* START TASK DATA *

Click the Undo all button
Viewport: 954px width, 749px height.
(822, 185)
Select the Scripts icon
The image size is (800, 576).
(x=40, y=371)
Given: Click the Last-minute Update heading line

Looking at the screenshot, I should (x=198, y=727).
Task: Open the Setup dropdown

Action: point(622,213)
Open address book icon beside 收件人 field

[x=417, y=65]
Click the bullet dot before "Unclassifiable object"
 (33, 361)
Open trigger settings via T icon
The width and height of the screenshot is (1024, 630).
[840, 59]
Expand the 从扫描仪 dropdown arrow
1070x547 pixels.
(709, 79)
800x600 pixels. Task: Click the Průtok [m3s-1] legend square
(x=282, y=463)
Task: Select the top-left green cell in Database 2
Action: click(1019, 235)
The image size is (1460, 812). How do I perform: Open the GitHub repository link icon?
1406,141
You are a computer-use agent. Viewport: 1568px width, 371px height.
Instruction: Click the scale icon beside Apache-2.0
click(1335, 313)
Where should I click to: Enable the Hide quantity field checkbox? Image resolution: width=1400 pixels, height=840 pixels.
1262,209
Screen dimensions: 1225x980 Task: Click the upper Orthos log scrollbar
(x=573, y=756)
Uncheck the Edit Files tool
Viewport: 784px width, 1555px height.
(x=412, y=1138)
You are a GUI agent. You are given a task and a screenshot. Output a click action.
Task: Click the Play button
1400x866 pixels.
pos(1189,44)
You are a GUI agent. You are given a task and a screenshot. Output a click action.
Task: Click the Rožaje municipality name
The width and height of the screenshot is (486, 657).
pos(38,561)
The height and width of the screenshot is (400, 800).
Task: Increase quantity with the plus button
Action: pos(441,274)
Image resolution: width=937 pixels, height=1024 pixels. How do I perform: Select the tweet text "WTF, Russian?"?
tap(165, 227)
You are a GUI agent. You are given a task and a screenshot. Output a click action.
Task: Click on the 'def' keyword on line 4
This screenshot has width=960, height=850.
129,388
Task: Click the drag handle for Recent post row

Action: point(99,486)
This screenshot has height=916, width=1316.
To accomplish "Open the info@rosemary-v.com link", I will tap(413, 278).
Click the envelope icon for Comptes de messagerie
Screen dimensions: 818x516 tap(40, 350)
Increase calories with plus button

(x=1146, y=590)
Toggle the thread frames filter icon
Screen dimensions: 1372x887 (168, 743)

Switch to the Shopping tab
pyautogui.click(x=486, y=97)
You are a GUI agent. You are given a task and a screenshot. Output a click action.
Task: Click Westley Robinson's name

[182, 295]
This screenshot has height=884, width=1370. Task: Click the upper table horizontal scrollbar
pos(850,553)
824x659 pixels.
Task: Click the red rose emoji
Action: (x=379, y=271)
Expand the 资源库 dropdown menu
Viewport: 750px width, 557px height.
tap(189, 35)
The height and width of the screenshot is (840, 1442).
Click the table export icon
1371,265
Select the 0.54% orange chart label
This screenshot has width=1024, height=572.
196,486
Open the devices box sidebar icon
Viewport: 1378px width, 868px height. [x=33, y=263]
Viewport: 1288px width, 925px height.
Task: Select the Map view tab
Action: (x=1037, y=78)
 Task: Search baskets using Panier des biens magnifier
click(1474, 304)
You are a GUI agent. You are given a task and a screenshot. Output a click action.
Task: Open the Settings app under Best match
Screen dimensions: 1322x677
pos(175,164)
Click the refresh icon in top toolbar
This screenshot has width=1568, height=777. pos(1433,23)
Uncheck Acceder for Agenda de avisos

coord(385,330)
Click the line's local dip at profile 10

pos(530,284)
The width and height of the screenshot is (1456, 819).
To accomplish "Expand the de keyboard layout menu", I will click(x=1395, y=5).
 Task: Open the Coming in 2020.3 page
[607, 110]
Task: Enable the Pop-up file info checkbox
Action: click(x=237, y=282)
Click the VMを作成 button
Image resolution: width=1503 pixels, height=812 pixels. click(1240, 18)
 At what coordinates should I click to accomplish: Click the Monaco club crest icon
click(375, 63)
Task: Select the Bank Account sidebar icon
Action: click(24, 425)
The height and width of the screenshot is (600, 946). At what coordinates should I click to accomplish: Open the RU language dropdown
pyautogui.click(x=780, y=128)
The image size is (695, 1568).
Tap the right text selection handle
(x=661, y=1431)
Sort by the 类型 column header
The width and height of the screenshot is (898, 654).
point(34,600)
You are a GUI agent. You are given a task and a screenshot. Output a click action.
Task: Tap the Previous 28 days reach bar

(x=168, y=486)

* END TASK DATA *

▸ GIVEN EXERCISE
Copy every item above, line by line, without changing any character.

▸ TASK SOLUTION
Click the Undo all button
Viewport: 954px width, 749px height.
(822, 185)
Select the Scripts icon
The image size is (800, 576).
(x=40, y=371)
Given: Click the Last-minute Update heading line

Looking at the screenshot, I should (x=198, y=727).
Task: Open the Setup dropdown

Action: point(622,213)
Open address book icon beside 收件人 field

[x=417, y=65]
Click the bullet dot before "Unclassifiable object"
 (33, 361)
Open trigger settings via T icon
The width and height of the screenshot is (1024, 630).
[840, 59]
Expand the 从扫描仪 dropdown arrow
1070x547 pixels.
(709, 79)
800x600 pixels. Task: Click the Průtok [m3s-1] legend square
(x=282, y=463)
Task: Select the top-left green cell in Database 2
Action: click(1019, 235)
The image size is (1460, 812). How do I perform: Open the GitHub repository link icon?
1406,141
You are a computer-use agent. Viewport: 1568px width, 371px height.
Instruction: Click the scale icon beside Apache-2.0
click(1335, 313)
Where should I click to: Enable the Hide quantity field checkbox? Image resolution: width=1400 pixels, height=840 pixels.
1262,209
Screen dimensions: 1225x980 Task: Click the upper Orthos log scrollbar
(x=573, y=756)
Uncheck the Edit Files tool
Viewport: 784px width, 1555px height.
(x=412, y=1138)
You are a GUI agent. You are given a task and a screenshot. Output a click action.
Task: Click the Play button
1400x866 pixels.
pos(1189,44)
You are a GUI agent. You are given a task and a screenshot. Output a click action.
Task: Click the Rožaje municipality name
The width and height of the screenshot is (486, 657).
pos(38,561)
The height and width of the screenshot is (400, 800).
Task: Increase quantity with the plus button
Action: pos(441,274)
Image resolution: width=937 pixels, height=1024 pixels. How do I perform: Select the tweet text "WTF, Russian?"?
tap(165, 227)
You are a GUI agent. You are given a task and a screenshot. Output a click action.
Task: Click on the 'def' keyword on line 4
This screenshot has width=960, height=850.
129,388
Task: Click the drag handle for Recent post row

Action: point(99,486)
This screenshot has height=916, width=1316.
To accomplish "Open the info@rosemary-v.com link", I will tap(413, 278).
Click the envelope icon for Comptes de messagerie
Screen dimensions: 818x516 tap(40, 350)
Increase calories with plus button

(x=1146, y=590)
Toggle the thread frames filter icon
Screen dimensions: 1372x887 (168, 743)

Switch to the Shopping tab
pyautogui.click(x=486, y=97)
You are a GUI agent. You are given a task and a screenshot. Output a click action.
Task: Click Westley Robinson's name

[182, 295]
This screenshot has height=884, width=1370. Task: Click the upper table horizontal scrollbar
pos(850,553)
824x659 pixels.
Task: Click the red rose emoji
Action: (x=379, y=271)
Expand the 资源库 dropdown menu
Viewport: 750px width, 557px height.
tap(189, 35)
The height and width of the screenshot is (840, 1442).
Click the table export icon
1371,265
Select the 0.54% orange chart label
This screenshot has width=1024, height=572.
196,486
Open the devices box sidebar icon
Viewport: 1378px width, 868px height. [x=33, y=263]
Viewport: 1288px width, 925px height.
Task: Select the Map view tab
Action: (x=1037, y=78)
 Task: Search baskets using Panier des biens magnifier
click(1474, 304)
You are a GUI agent. You are given a task and a screenshot. Output a click action.
Task: Open the Settings app under Best match
Screen dimensions: 1322x677
pos(175,164)
Click the refresh icon in top toolbar
This screenshot has width=1568, height=777. pos(1433,23)
Uncheck Acceder for Agenda de avisos

coord(385,330)
Click the line's local dip at profile 10

pos(530,284)
The width and height of the screenshot is (1456, 819).
To accomplish "Expand the de keyboard layout menu", I will click(x=1395, y=5).
 Task: Open the Coming in 2020.3 page
[607, 110]
Task: Enable the Pop-up file info checkbox
Action: click(x=237, y=282)
Click the VMを作成 button
Image resolution: width=1503 pixels, height=812 pixels. click(1240, 18)
 At what coordinates should I click to accomplish: Click the Monaco club crest icon
click(375, 63)
Task: Select the Bank Account sidebar icon
Action: click(24, 425)
The height and width of the screenshot is (600, 946). At what coordinates should I click to accomplish: Open the RU language dropdown
pyautogui.click(x=780, y=128)
The image size is (695, 1568).
Tap the right text selection handle
(x=661, y=1431)
Sort by the 类型 column header
The width and height of the screenshot is (898, 654).
point(34,600)
You are a GUI agent. You are given a task and a screenshot. Output a click action.
Task: Tap the Previous 28 days reach bar

(x=168, y=486)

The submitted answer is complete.